Google is taking advantage of its cloud infrastructure and the huge volume of typed search queries to refine its Voice Search function, part of a massive research effort in voice that spans both mobile devices and the web. Voice Search, introduced about 18 months ago, lets mobile users search the web by speaking into their phones rather than typing in a query. It's available on the iPhone, BlackBerry, Nokia Series 60 devices and some Android phones.
Accuracy is a major factor for success, driving useful results that cause users to return to the service, said Michael Cohen, manager of speech technology at Google, in a speech at the Mobile Voice Conference. The company strives to make Voice Search a "frictionless" experience for the user, with correct results obtained easily. Making speech recognition more accurate has been a decadeslong effort, and Google is applying its massive scale to the problem, Cohen said.
Voice Search is based on "language models," which are statistical models of what sequences of words are most likely to occur. For example, a good language model would know that it's more likely a speaker would say "the dog barked" than "the dog talked."

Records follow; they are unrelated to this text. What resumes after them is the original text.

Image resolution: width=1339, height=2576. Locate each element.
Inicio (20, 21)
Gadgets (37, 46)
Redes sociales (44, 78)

Google is constantly "training" new language models for its speech recognition engine, Cohen said. In doing so, it taps into the search terms that users type into Google.com. From 230 billion words typed in search requests at Google.com, researchers have compiled the 1 million most frequently used unique words to form a vocabulary with which to train the voice system. Both numbers are arbitrary, and 230 billion does not represent the total number of words entered at Google in any given period, Cohen said. AskOxford.com, from the publisher of the Oxford English Dictionary, estimates that there are at least 250,000 words in the English language. Cohen said the 1 million unique words include plurals and other versions of words.

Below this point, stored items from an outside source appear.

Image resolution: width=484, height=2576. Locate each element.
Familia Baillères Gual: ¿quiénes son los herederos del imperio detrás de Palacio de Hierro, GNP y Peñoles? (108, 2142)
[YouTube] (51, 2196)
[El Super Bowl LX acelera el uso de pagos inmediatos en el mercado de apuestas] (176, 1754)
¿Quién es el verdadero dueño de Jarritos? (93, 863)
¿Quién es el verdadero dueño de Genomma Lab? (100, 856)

It takes 70 "CPU years", the amount of work one CPU can perform in a year, to process those 230 billion words from Google.com and train a new language model, Cohen said. Google trains new language models constantly as part of its research.
"There are huge computational demands as we're taking on lots and lots of data (and) bigger and bigger models," Cohen said. "Luckily, we have a lot of compute power we can apply to that. And there are demands on infrastructure, and luckily, Google has a very well designed software infrastructure, so we can do things like quickly parallelise something," running it on thousands of computers at the same time, he said.

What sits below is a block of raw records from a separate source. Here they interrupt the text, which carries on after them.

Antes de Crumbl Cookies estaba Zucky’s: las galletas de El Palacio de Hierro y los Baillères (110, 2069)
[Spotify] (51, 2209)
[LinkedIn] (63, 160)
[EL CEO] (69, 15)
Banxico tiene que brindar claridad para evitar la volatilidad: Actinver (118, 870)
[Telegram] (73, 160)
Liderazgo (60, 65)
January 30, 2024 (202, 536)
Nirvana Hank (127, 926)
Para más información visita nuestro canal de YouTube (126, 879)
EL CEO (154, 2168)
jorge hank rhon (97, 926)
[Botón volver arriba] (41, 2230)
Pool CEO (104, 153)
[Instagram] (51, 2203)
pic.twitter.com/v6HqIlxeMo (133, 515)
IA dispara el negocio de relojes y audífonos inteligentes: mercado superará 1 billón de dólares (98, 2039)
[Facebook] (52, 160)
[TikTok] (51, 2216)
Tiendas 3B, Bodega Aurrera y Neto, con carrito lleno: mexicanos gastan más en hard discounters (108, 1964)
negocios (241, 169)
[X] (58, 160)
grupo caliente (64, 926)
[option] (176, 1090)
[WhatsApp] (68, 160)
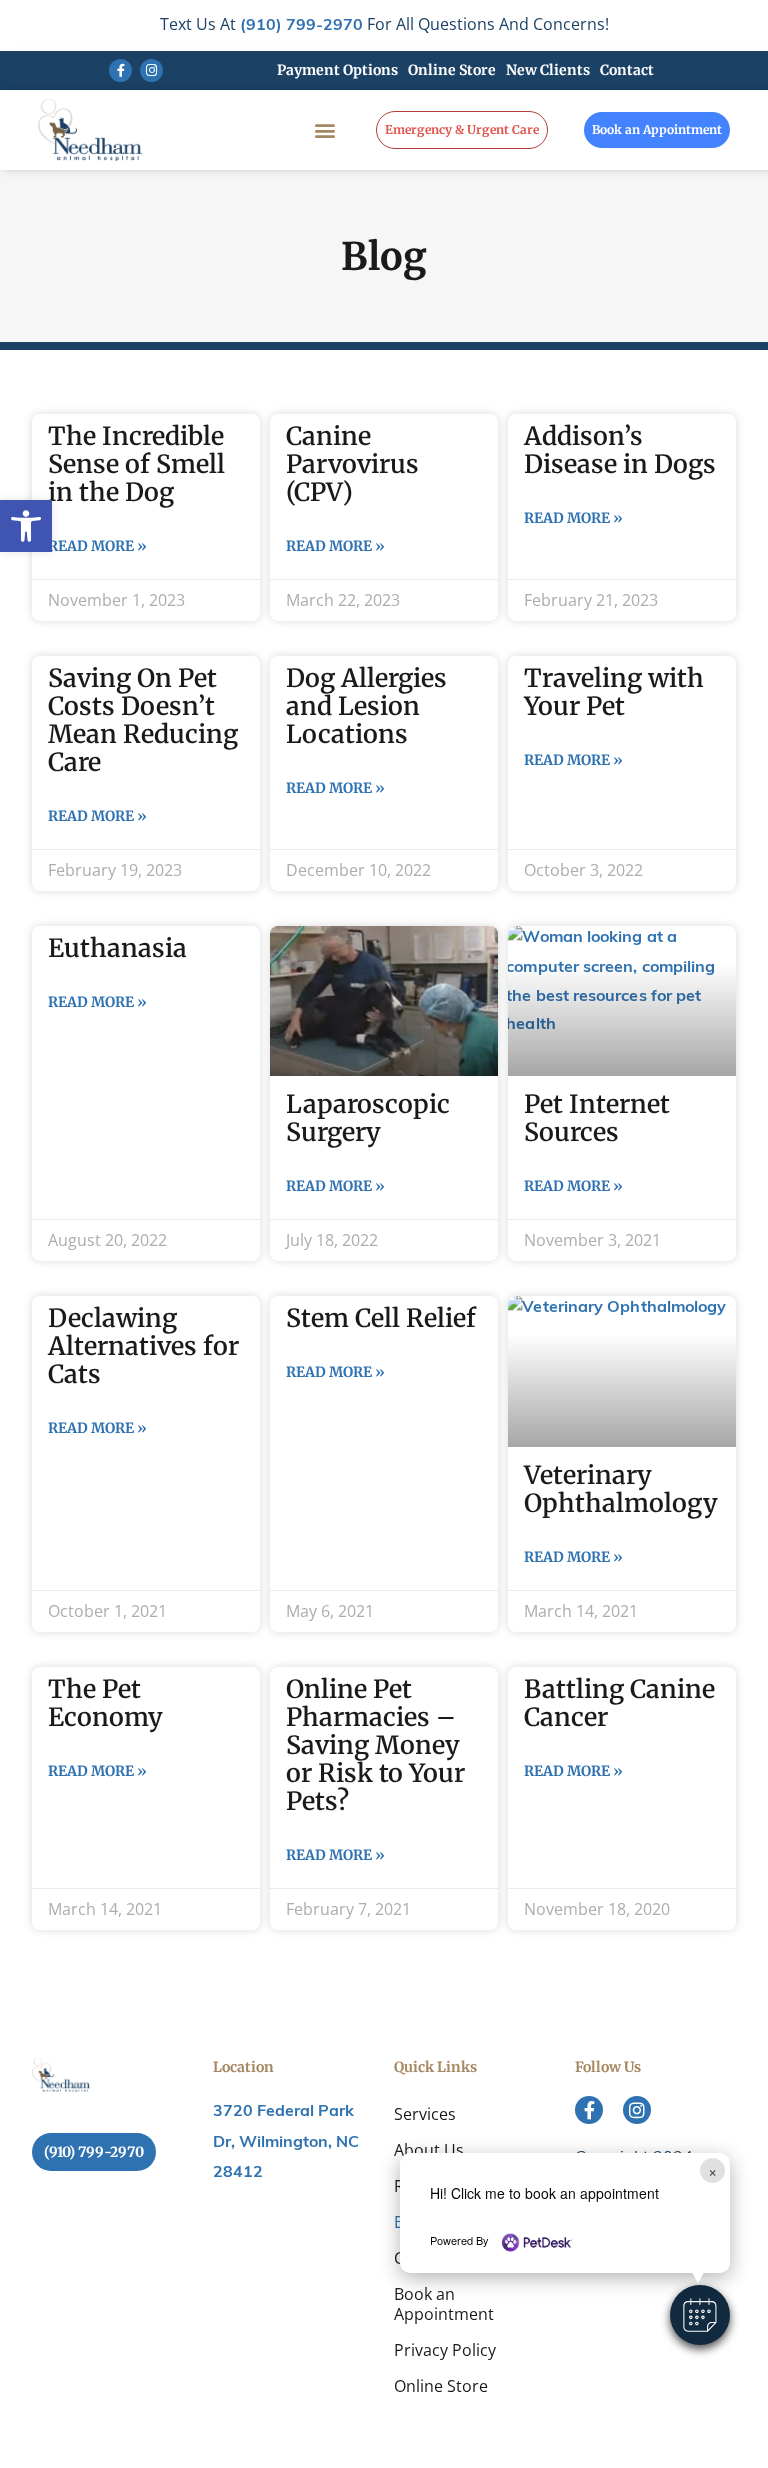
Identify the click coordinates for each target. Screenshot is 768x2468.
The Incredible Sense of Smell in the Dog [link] (136, 464)
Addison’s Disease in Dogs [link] (620, 450)
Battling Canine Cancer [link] (619, 1703)
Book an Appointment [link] (444, 2304)
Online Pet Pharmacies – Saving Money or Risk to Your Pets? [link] (375, 1745)
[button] (700, 2315)
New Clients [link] (548, 70)
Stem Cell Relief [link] (381, 1318)
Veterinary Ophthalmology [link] (621, 1489)
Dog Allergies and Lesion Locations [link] (366, 706)
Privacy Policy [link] (445, 2350)
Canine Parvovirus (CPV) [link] (352, 464)
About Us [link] (429, 2150)
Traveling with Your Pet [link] (614, 692)
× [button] (712, 2170)
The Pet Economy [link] (105, 1703)
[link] (26, 526)
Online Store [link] (452, 70)
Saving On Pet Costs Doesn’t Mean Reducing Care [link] (143, 720)
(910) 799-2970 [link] (301, 26)
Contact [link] (627, 70)
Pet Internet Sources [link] (597, 1118)
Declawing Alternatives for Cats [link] (143, 1346)
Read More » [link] (97, 546)
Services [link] (425, 2114)
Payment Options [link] (337, 70)
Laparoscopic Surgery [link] (368, 1118)
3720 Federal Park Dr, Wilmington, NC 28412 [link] (286, 2143)
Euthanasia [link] (117, 948)
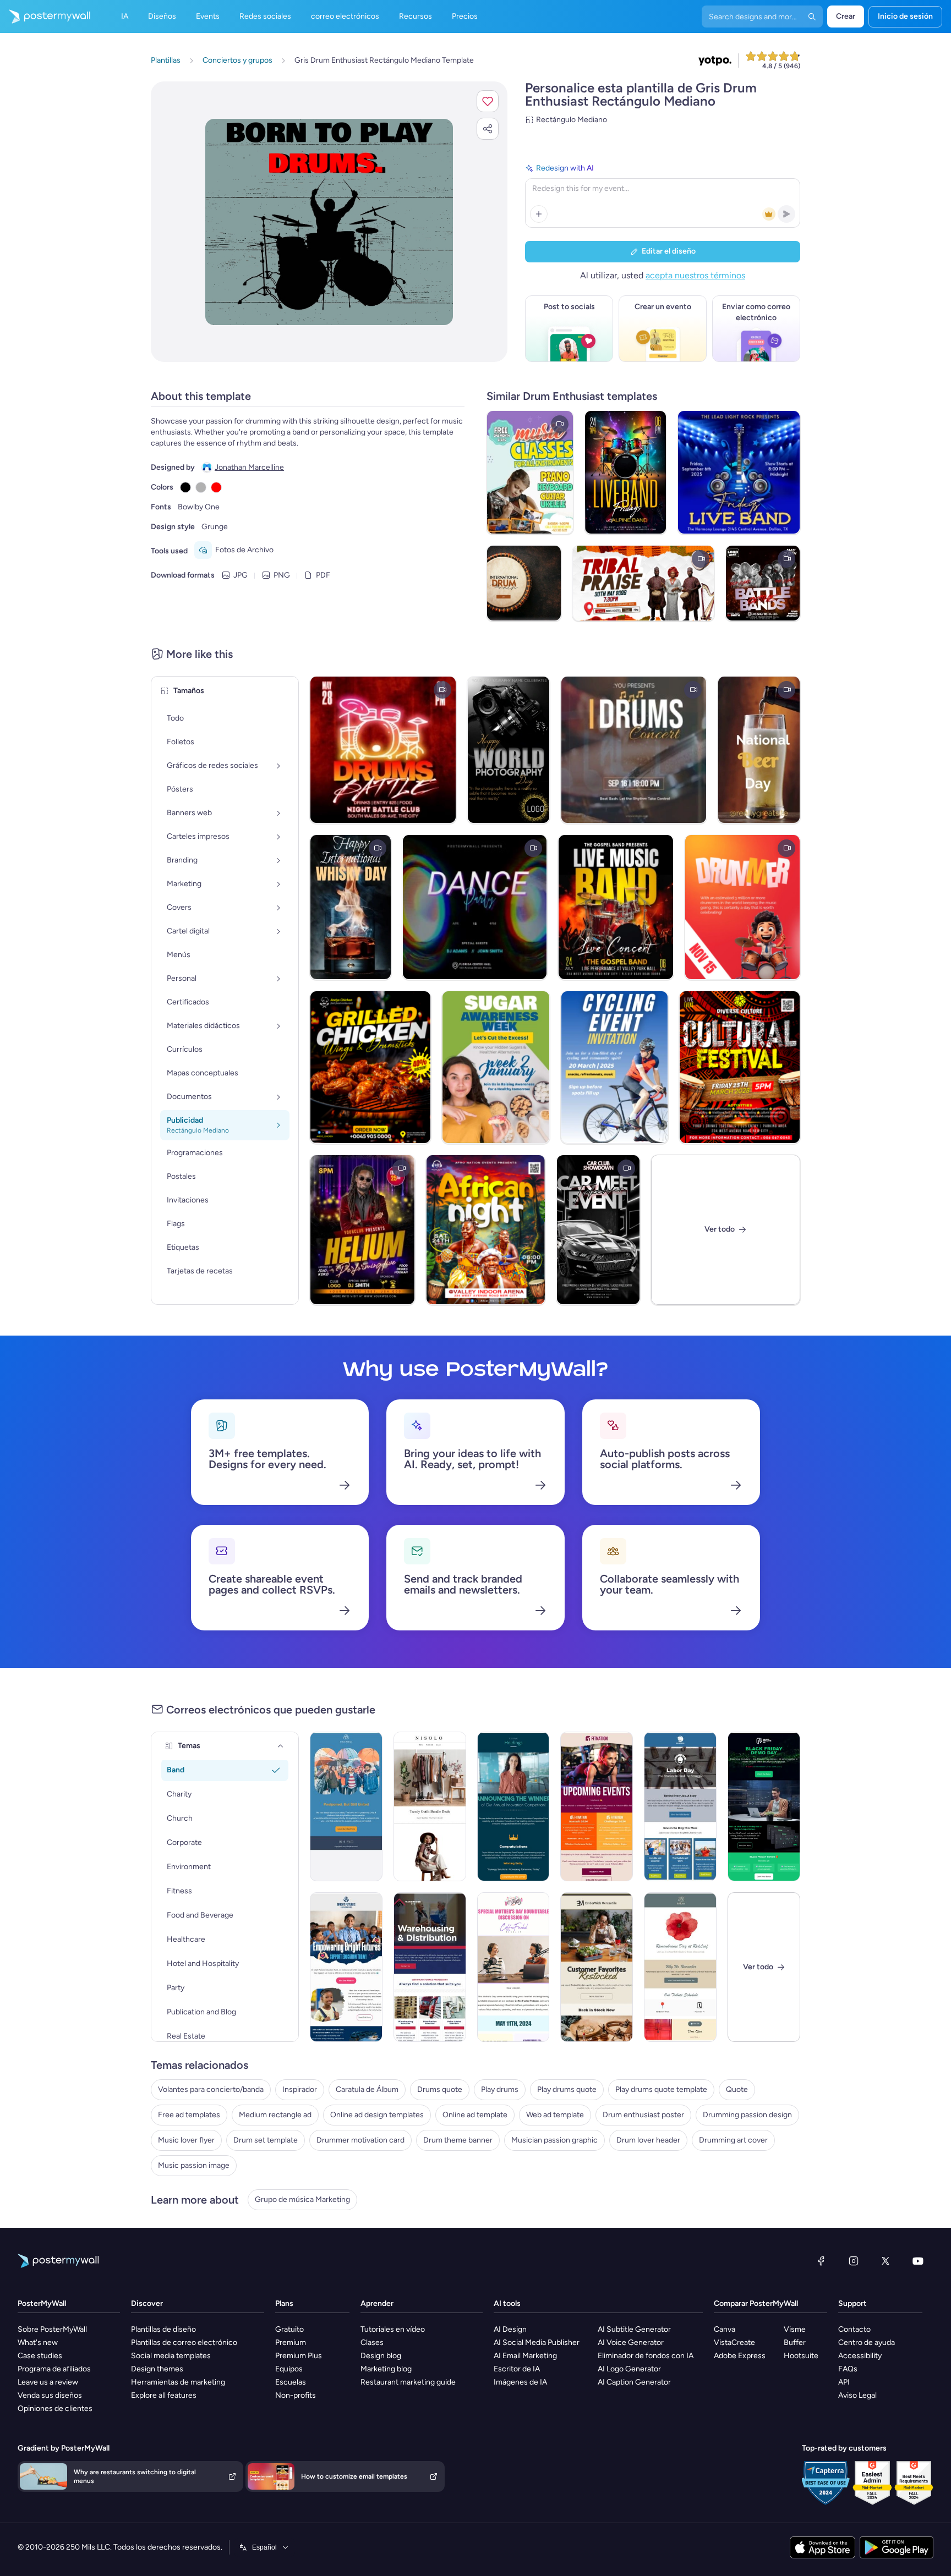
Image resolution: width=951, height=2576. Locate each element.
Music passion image (193, 2165)
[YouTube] (918, 2261)
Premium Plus (298, 2355)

A cloud infrastructure offers other advantages in speech recognition, he said. For one thing, Google can rapidly test and refine its speech recognition software, sending out new versions, while consumers are using it in the field. In addition, as consumers use Voice Search, Google learns from real world experiences.
In addition to making speech recognition easier to use, Google wants to make it ubiquitously available. A big step in that direction was a feature included in the Nexus One handset that gives the user the option of speaking instead of typing every time the keyboard pops up on the phone's screen, Cohen said.
Speech recognition is also a big part of Google Voice, powering its voicemail transcription feature. But Google's interest in voice goes beyond mobile phones, Cohen said. Voice is the biggest group in Google Research, and findings in this area can be useful in many areas, he said. The company wants to be able to understand and deliver spoken content on the Web as well as the written information it finds now through its search engine. One recent move was the addition of a closed caption option for YouTube videos. Using that capability, Google is also beginning to offer foreign-language subtitles through text-to-text translation of those captions.
Cohen was a co-founder of Nuance Communications and has been working on speech recognition for 25 years. In that time, "It's come a long way, but it has a long way to go," he said.
Microsoft is also developing voice search capabilities for its Bing search engine.